Que dificuldades foi encontrando perante a realidade que tinha ao trabalhar no Setor em Portugal? Acha que estamos prontos para a mudança de paradigma?
Ao longo das minhas experiências ainda em Portugal (saí em 2011), destaco um desafio, que ainda subsiste. A resistência à mudança, principalmente nas “trincheiras”. Não culpo as equipas, mais as empresas na forma de fomentar e implementar a mudança. Em muitas ocasiões a falta de transparência e informação são barreiras que incutem desconfiança e desconforto – fatores propícios ao desaire em qualquer processo de mudança.
Considero que Portugal pode abraçar a mudança de paradigma. Mas, conforme referido anteriormente, esta alteração de paradigma tem que ser acompanhada e suportada por uma visão mais abrangente, nomeadamente no âmbito da digitalização. Não é só simplificar e fazer de forma mais eficiente – é aportar valor com a transferência de recursos para iniciativas que podem trazer diferenciação.
Quais são as principais linhas estratégicas ao atuar nesta altura para a SPAR IRAN?
Conforme referi, o mercado no Irão não permite uma grande diferenciação ao nível de sortido e preço. O grande desafio está na excelência do serviço, e ter ferramentas que garantam a lealdade dos nossos clientes.
Para fazer face a esta realidade, estamos atualmente num processo de implementação de standards internacionais ao nível do processo logístico, que irá ter impacto no nível de serviço prestado às nossas lojas e consequentemente aos nossos clientes. Adicionalmente, temos em estudo a implementação de uma ferramenta de fidelização, com a qual será possível reforçar a ligação com os nossos clientes.
Em paralelo, iniciámos recentemente a Academia SPAR (em sala e online) com um plano ambicioso de formação contínua. A nossa ligação à família SPAR Internacional permite-nos ter acesso às melhores práticas internacionais e reverter esse conhecimento para as nossas equipas.
A sua atual posição permite-lhe ver outra realidade do Setor, acha que se encontra mais capaz de um dia ao regressar a Portugal implantar o que aí se faz e como se faz?
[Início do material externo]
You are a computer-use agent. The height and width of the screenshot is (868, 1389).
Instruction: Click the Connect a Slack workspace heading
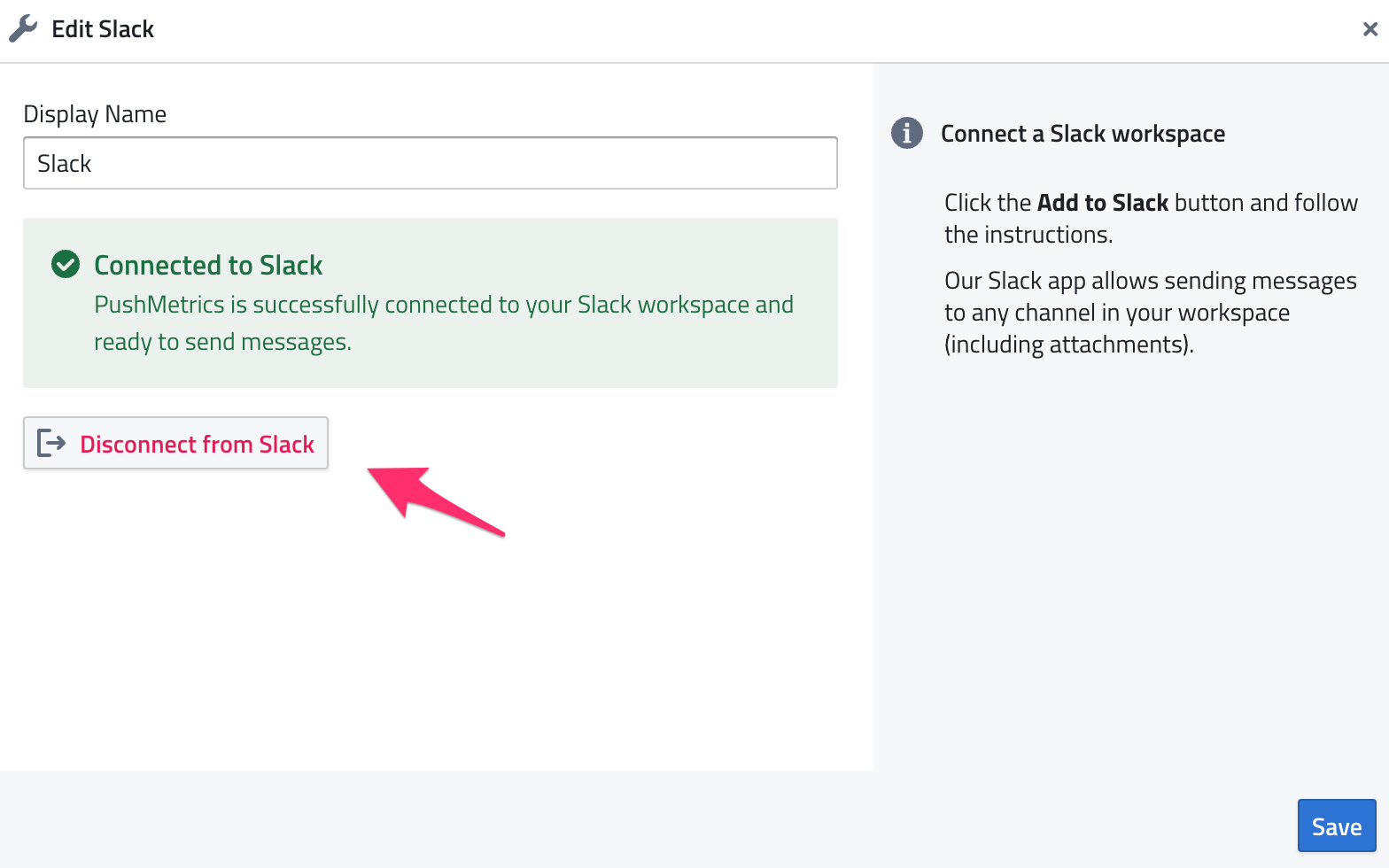pyautogui.click(x=1082, y=134)
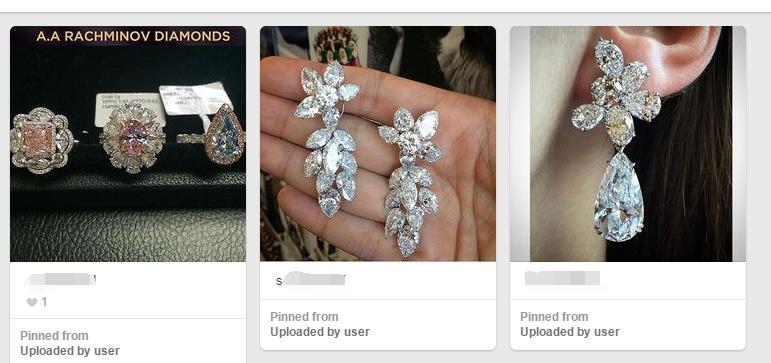The height and width of the screenshot is (363, 771).
Task: Open the pear drop earring on ear pin
Action: pos(628,144)
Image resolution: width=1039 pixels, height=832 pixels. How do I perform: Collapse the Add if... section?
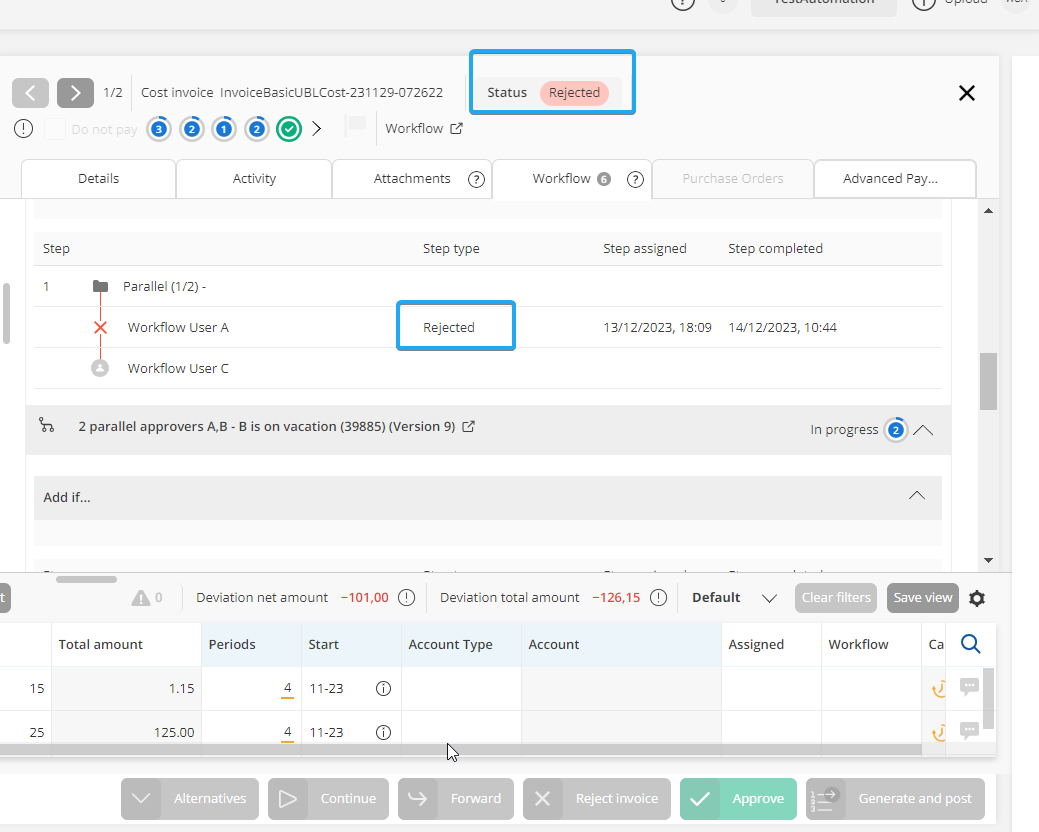click(916, 497)
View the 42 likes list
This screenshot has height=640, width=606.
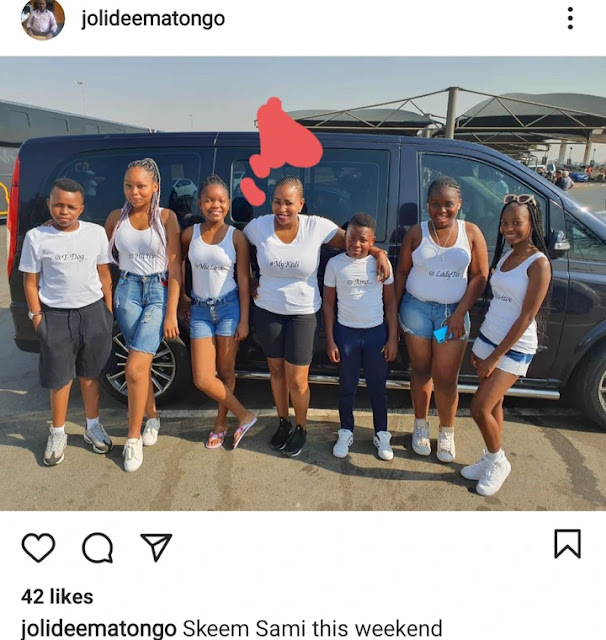coord(57,596)
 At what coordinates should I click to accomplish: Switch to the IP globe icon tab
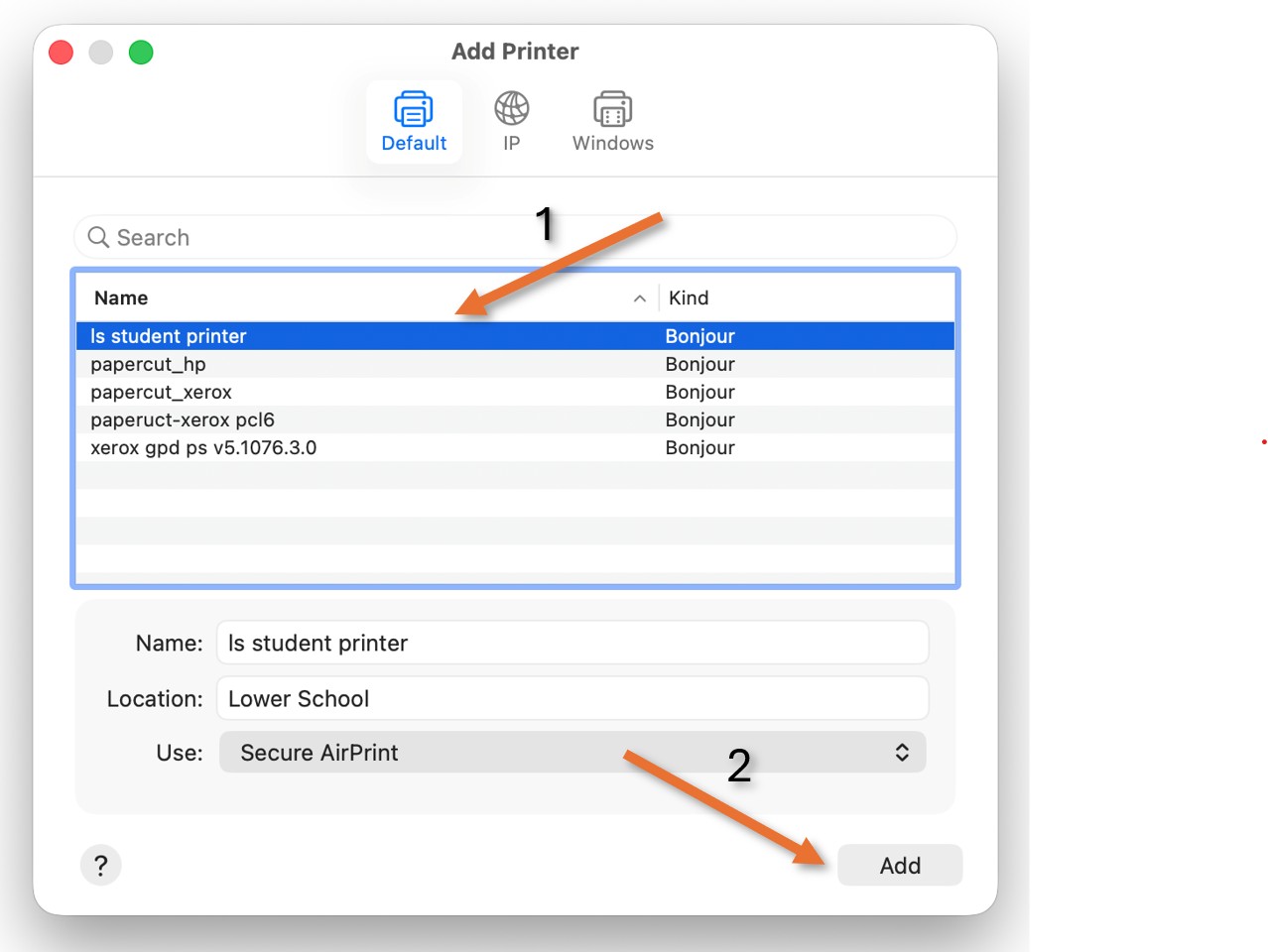click(x=511, y=122)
A possibilidade de ter trabalhado fora de Portugal, em geografias tão distintas e exigentes, permitiu-me desenvolver competências que considero serem pertinentes. Destaco, entre outras, a resiliência e a capacidade de adaptação. Tenho plena consciência que a minha experiência profissional nos mercados onde trabalhei pode, regressando a Portugal, adicionar valor, num mercado já muito maduro, mas em constante evolução. Sinto-me plenamente capaz de abraçar novos desafios, com uma enorme orientação para o consumidor final e com a paixão pelo retalho que me acompanha desde sempre.